### Source passage
■ ■ ■ ■ ■ ■ ■

Remembering Charlie Adams: His mandolin story

Charlie strums the mandolin he had as a boy at the school at Lock 7, c 1931. Photo: Helen Stagg 20 Nov 2012

Charlie Adams took part in the oral history research for my book, Harnessing the River Murray, stories of the people who built Locks 1 to 9, 1915–1935 released in June 2015 to mark the centenary of the foundation stone for Lock 1 at Blanchetown, SA. Today I remember him and pay my respects, 9 years after his death at the age of 96.

After the Great Strike of 1919 in Broken Hill, in 1921 Charlie’s father, Charles John Adams, travelled in search of work to Blanchetown with his wife and young family. Charlie, just two years old at the time, spent his childhood moving from one lock site to the next. He lived at Locks 1, 9, 4 and 7, the locks not being built in numerical order, before moving with the family to Mildura, Victoria when Lock 7 was completed.


Although the locks and weirs have endured the ravages of time, the stories of life in the construction camps risked being lost as the last of those who were children at the locks reached a very advanced age; those I interviewed have all now passed away. This is why Charlie Adams’ mandolin story is important.


Each of the bustling, mostly remote, rural construction camps required a school and the teachers, under-resourced but assisted by parents and community members, provided a range of extra-curricular activities including music, first-aid courses, gardening programs and gymnastics training. Nella Dormer, wife of one of the Lock 7 labourers, was an accomplished pianist who played at social functions and dances and with no children of her own, she volunteered her time at the school to teach music to the students. She selected a small group of boys with special aptitude, to form a mandolin band to perform at local dances, concerts and during the silent movies. The boys were Max Pearson and George (Snowy) Taylor, aged about 10, Fred (Skinny) Bath (about 13) and Charlie Adams (12).

■ ■ ■ ■ ■ ■ ■

### Supplied records
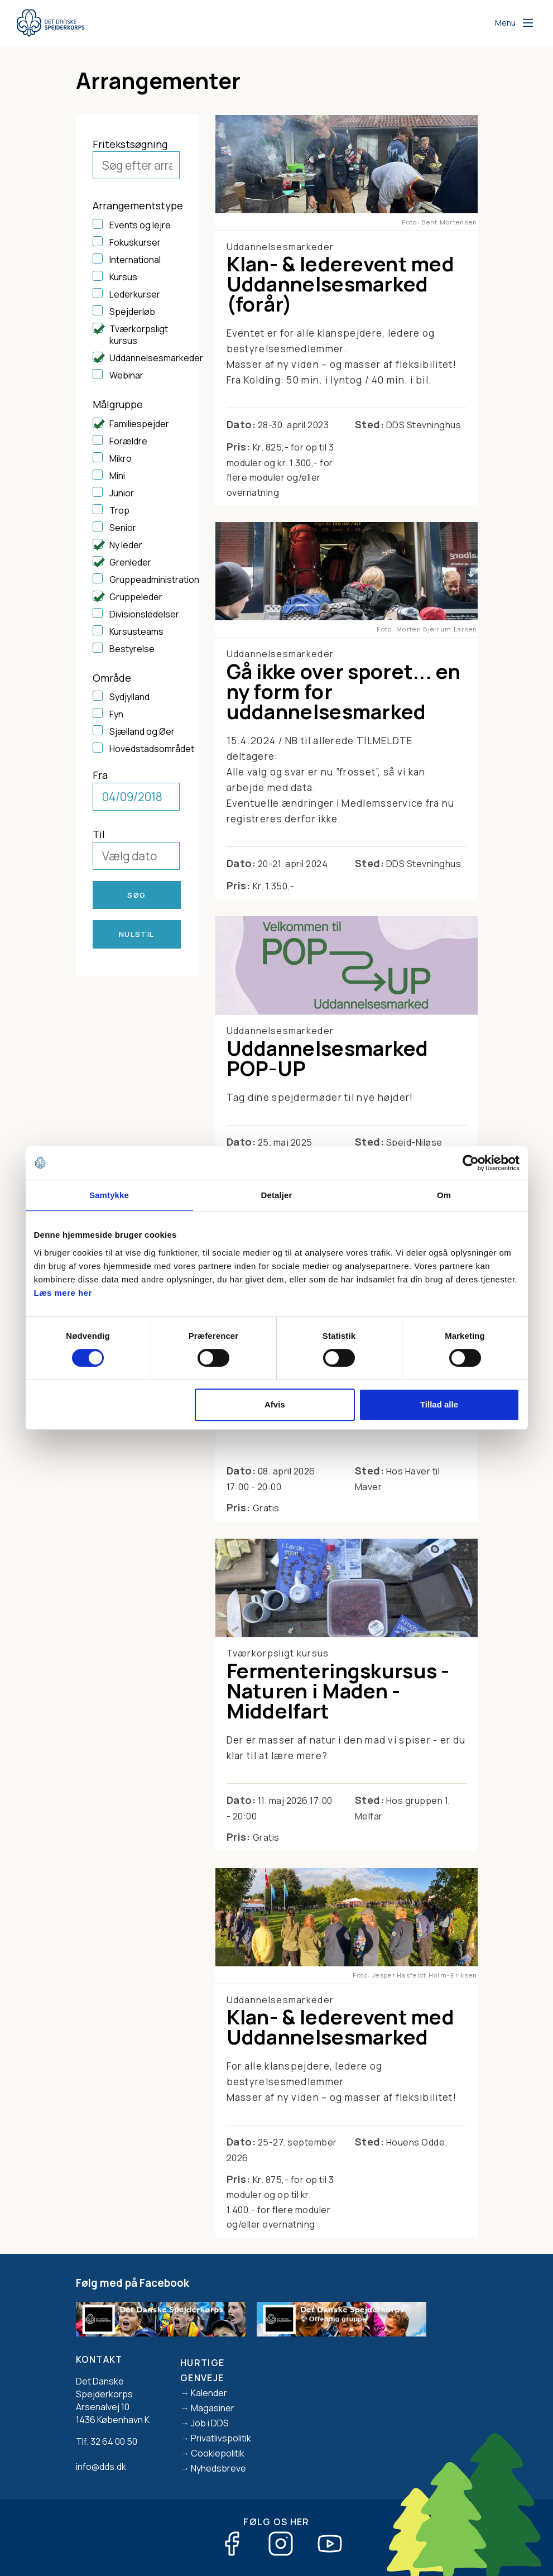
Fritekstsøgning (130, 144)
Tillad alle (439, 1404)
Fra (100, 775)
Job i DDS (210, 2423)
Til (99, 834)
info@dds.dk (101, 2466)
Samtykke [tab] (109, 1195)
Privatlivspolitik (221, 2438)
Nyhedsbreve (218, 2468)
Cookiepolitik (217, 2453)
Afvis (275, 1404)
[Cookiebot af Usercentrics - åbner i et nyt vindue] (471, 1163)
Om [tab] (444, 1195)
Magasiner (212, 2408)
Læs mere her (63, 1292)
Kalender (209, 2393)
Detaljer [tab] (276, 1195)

■ ■ ■ ■ ■ ■ ■

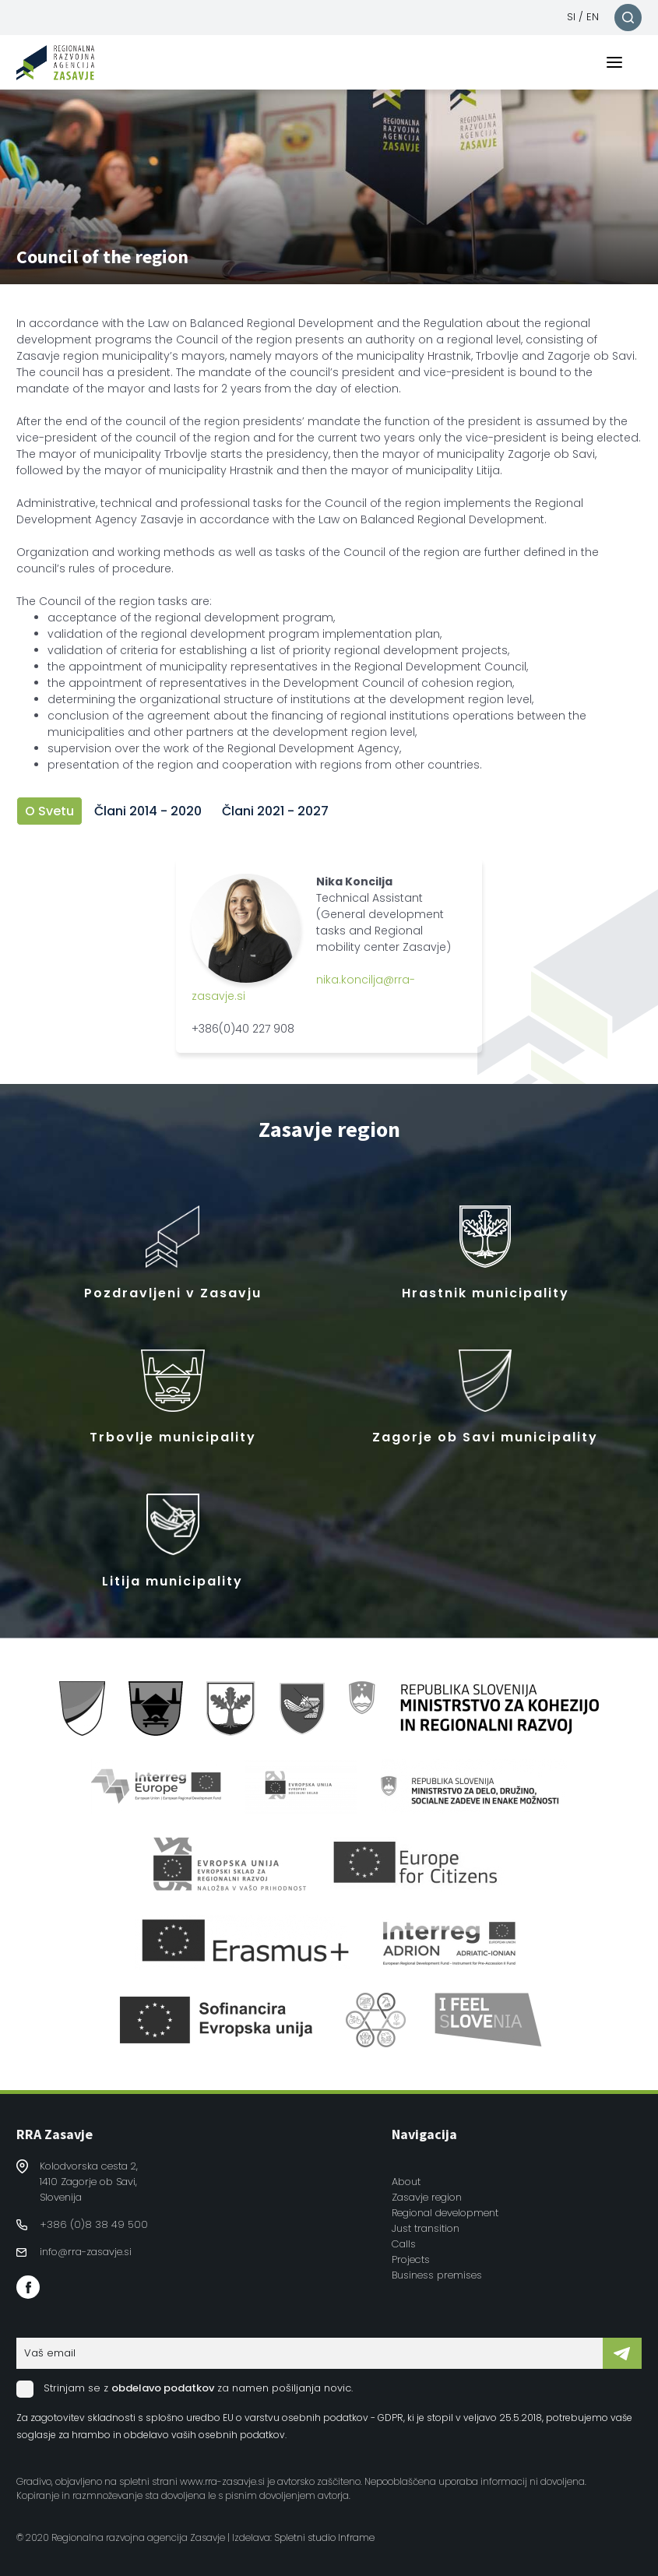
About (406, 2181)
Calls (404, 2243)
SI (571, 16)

■ ■ ■ ■ ■ ■ ■

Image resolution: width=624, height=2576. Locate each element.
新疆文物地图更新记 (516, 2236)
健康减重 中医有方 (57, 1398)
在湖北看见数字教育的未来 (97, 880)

■ ■ ■ ■ ■ ■ ■

### To be done
a. Duplicate the part of the Charlie Adams passage starting with "Charlie Adams took" and going on through "the age of 96.".
b. According to the Charlie Adams passage, who volunteered to teach music to the students at the Lock 7 school?
Please rely only on the Charlie Adams passage.

### Task answers
a.
Charlie Adams took part in the oral history research for my book, Harnessing the River Murray, stories of the people who built Locks 1 to 9, 1915–1935 released in June 2015 to mark the centenary of the foundation stone for Lock 1 at Blanchetown, SA. Today I remember him and pay my respects, 9 years after his death at the age of 96.

b. Nella Dormer, wife of one of the Lock 7 labourers.